Doğu Akdeniz’de bir konferans fikri Cumhurbaşkanımız’dan çıktı. ‘Bir araya gelip hakça bir anlaşmaya varırız’ dedik. Bugüne kadar Türkiye’yi dışlayıcı adımlar atıldığı için biz de kendi adımlarımızı attık. Borrell ile beni görevlendirdiler, bunun üzerine çalışıyoruz, kimler katılır, hangi formatta olur diye.

“MACRON, CUMHURBAŞKANIMIZIN MEKTUBU ÜZERİNE GÖRÜŞMEK İSTEDİ”

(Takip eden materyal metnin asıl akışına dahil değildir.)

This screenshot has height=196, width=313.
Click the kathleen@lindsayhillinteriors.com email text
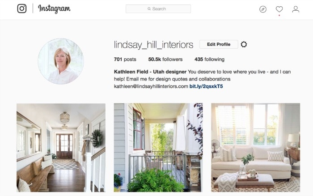[151, 86]
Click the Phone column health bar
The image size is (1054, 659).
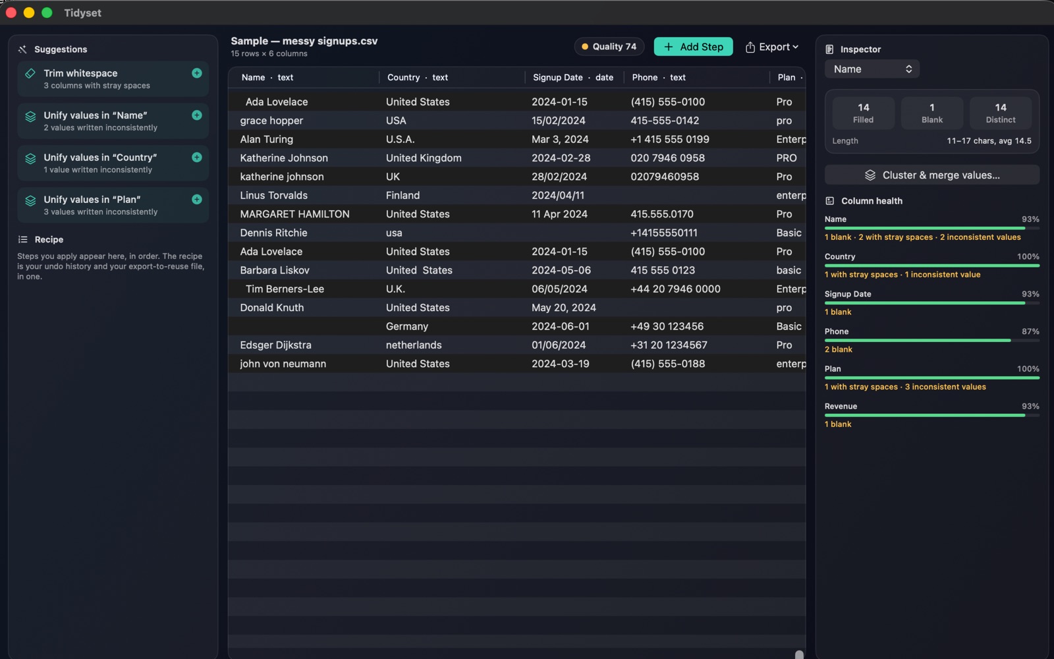pyautogui.click(x=931, y=341)
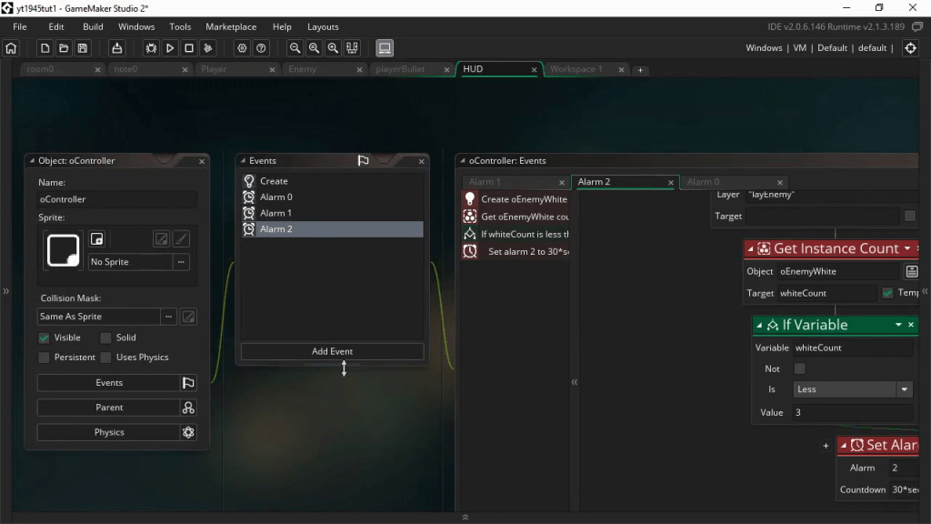Viewport: 931px width, 524px height.
Task: Click the Add Event button
Action: (x=332, y=351)
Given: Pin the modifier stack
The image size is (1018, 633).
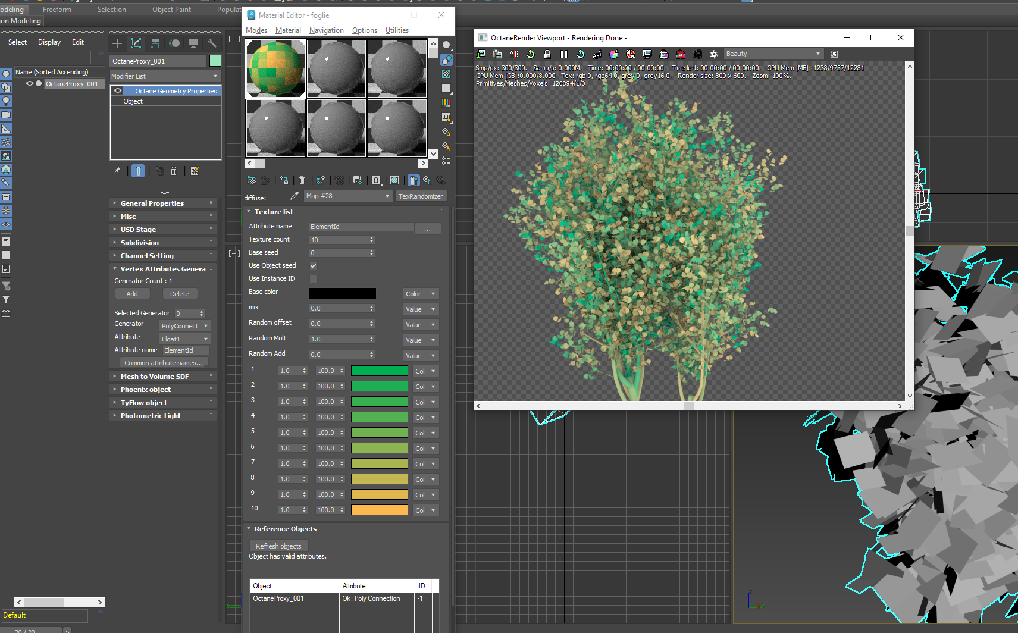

AB ülkelerinin çoğunluğu, Türkiye’nin haklı taleplerini çok iyi anlıyorlar. Doğu Akdeniz konusunda da önemli ülkelerin liderleri hukuken Meis adası konusunda haklı olduğunu kabul ediyorlar. Biz tezimizi çok güzel şekilde anlattık. İngiltere, Malta, Ukrayna, Romanya, Yunanistan, İtalya çok örnekleri var. Konuyu bilmeyen, Türkiye sanki bir anda karar verdi, gemileri Doğu Akdeniz’e indirdi gibi algılıyor. Buraya nasıl gelindi, hangi çağrılarda bulunduk, çözümleri konusunda neler önerdik? Bunları hep anlattık, bir de 4 sayfalık bir mektubu AB üyelerine, NATO ve BM Genel Sekreterlerine gönderdik. Cumhurbaşkanımız tüm AB liderlerine mektup gönderdi, Macron bunun üzerine görüşmek istedi.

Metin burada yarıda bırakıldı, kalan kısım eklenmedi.